Is the concentration on elite sport in Australia merely creating a pack of spoilt brats?

When I was growing up and going through Primary and Secondary schooling, sport was always a source of concern rather than enjoyment for me. I was usually the student who waited with baited breath to be chosen for an Aussie rules football team, only to be the last ‘left-over’ choice that neither team really wanted on their side. No wonder then that my attitude to sport has been forever scarred psychologically by this early rejection.

This might also explain my jaundiced attitude towards our apparent preoccupation with developing elite sportsmen and women above and beyond their worth and at the expense of other young people.

Why do the media obsess about discovering the latest mythic figure of sports prowess? Each night our news portrays the latest ‘heroic’ sports achievement or weeps to announce some sporting failure. We expect so much of these young men and women and lavish such money on their success and development. Why? Are we still struggling to maintain our ‘bronzed Aussie’ image to the world and is this image somehow linked with our portrayal or our military heroes too from Gallipoli to Afghanistan? We demand that our young people are always extraordinary. Is this fair?

There are extraordinary young people in other areas of society too but they don’t rate in the same way. I guarantee most Australians have never heard of Alexander Gavrylyuk, Ukrainian-Australian pianist currently living in Berlin who is becoming one of the world’s most sought-after pianists. Not yet 30, Gavrylyuk has performed with some great conductors and leading orchestras including the New York and Los Angeles Philharmonics. (http://www.abc.net.au/radionational/programs/booksandartsdaily/pianist-alexander-gavrylyuk-back-in-australia-for-2-performances/4531330) Arts still doesn’t rate as highly as sports.

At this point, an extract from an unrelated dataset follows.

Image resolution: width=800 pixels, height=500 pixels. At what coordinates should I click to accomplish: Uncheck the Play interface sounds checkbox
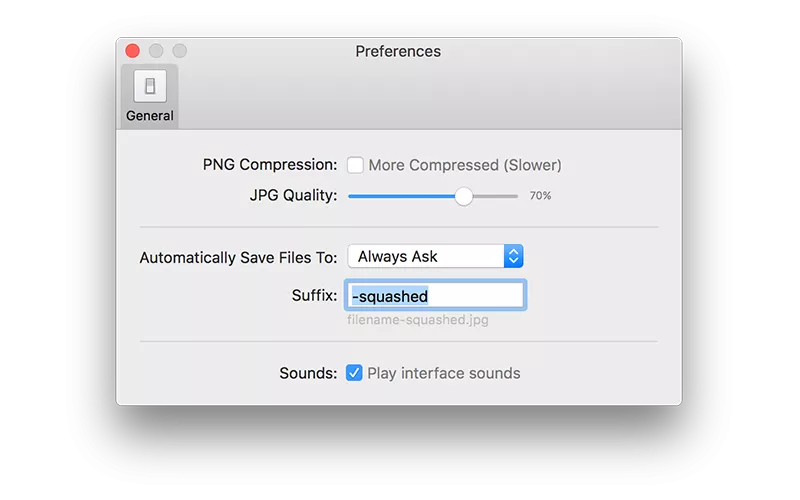point(354,373)
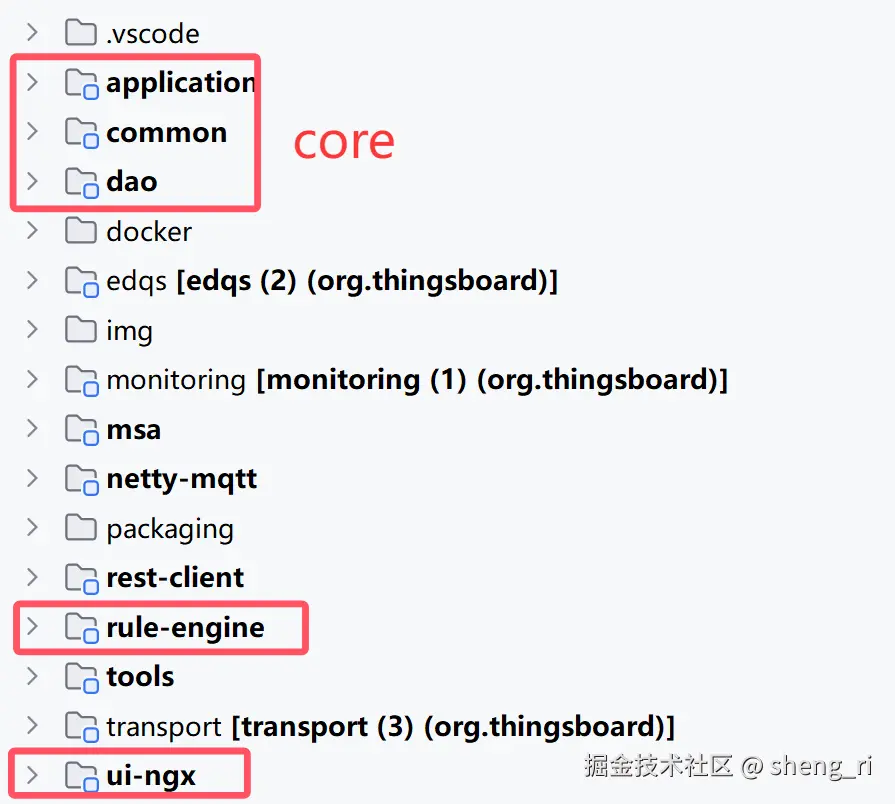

Perhaps it has more to do with the level of funding involved. We want the bangs for our buck. In 2012 Sports Minister Kate Lundy defended the $170 million spent on elite sport each year but perhaps recent revelations might demand a rethink. Is this a good use of taxpayer money? Those revelations have outlined the extent of doping in elite sports and have cast somewhat of a sombre shadow but few commentators have been calling for a review of funding or of the system that appears to be training spoilt brats.

In 2008 Nick D’Arcy, an elite Australian swimmer was convicted of assault against fellow swimmer Simon Cowley and was subsequently dropped from the 2008 Olympic team. Despite a suspended prison sentence D’Arcy was later named as a member of the Australian swimming team for the London Olympics and allowed to compete. Where was the duty of care for either of these young men? And is it fair to blame these young sportspeople entirely for their behaviour? They live under extraordinary pressures and expectations from the Australian taxpayer and any failure on their part amounts to a public disgrace.

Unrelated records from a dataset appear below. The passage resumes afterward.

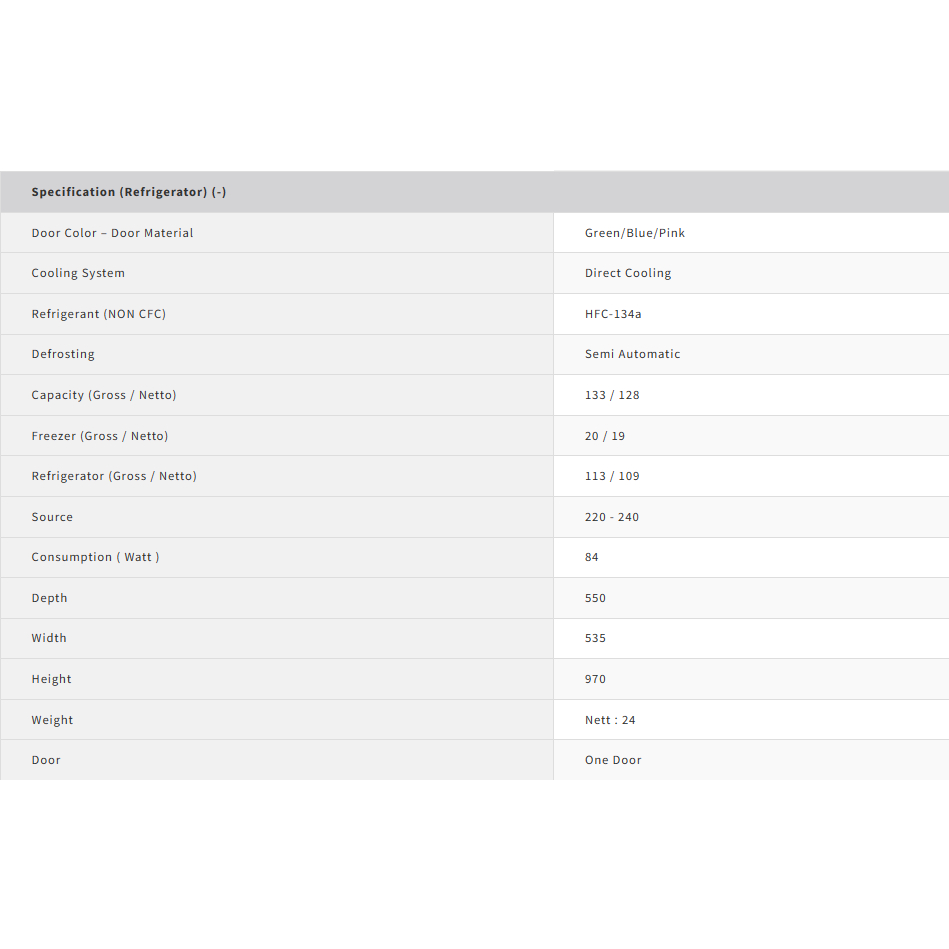Screen dimensions: 949x949
Task: Click the Defrosting row label
Action: pyautogui.click(x=63, y=354)
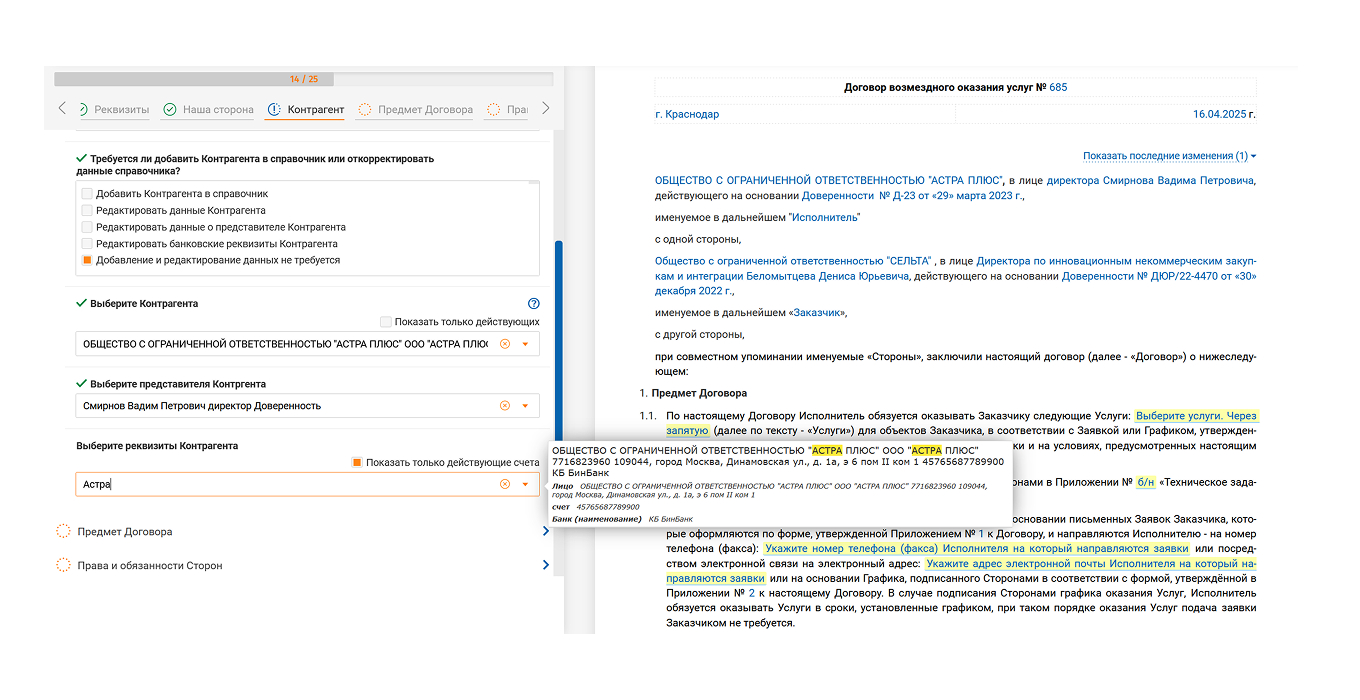Screen dimensions: 1360x700
Task: Click Права и обязанности Сторон status circle
Action: (x=64, y=566)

Perhaps that tolerance of criminal behaviour by mature sports officials now means that now the chickens have come home to roost. Today we are awaiting new explosive ‘revelations’ by a salivating media about ‘inappropriate behaviour’ and the use of prescription drugs, in the lead-up to the London Games by the men’s swim team. Will this merely be a matter of high jinks by young people letting off steam or something more serious? Only the grumpiest of us would expect that young people crammed together under such pressures would not want to let off stream. The question is what level of ‘high jinks’ is the public prepared to tolerate and where is the duty of care for these young people of whom we expect so much? Are we just creating a bunch of elitist spoilt brats?

A recent programme from the ABC’s ‘7.30’ got me thinking about appropriate use of public funds. A study by the Murdoch Children’s Research Institute has found one in five children starting primary school has a speech or communication problem. Speech pathologists say that more help is needed in those crucial early years if more kids are to avoid ending up in juvenile detention. Currently across Australia, there’s an average of just one speech pathologist for every 3,000 children in schools. I wonder how many speech therapists could be employed for some of that $170 million sports budget.

Pamela Snow from the School of Psychology and Psychiatry at Melbourne’s Monash University says that there is evidence to show a direct correlation between language disorders and children going off the rails. It’s revealed 50 per cent of Australian children in juvenile detention have a communication or language disorder. Problems range from acquired brain injury to foetal alcohol syndrome and autism. And the more violent the offence, the more likely they are to have speech difficulties.

I know which programme I would prefer to fund.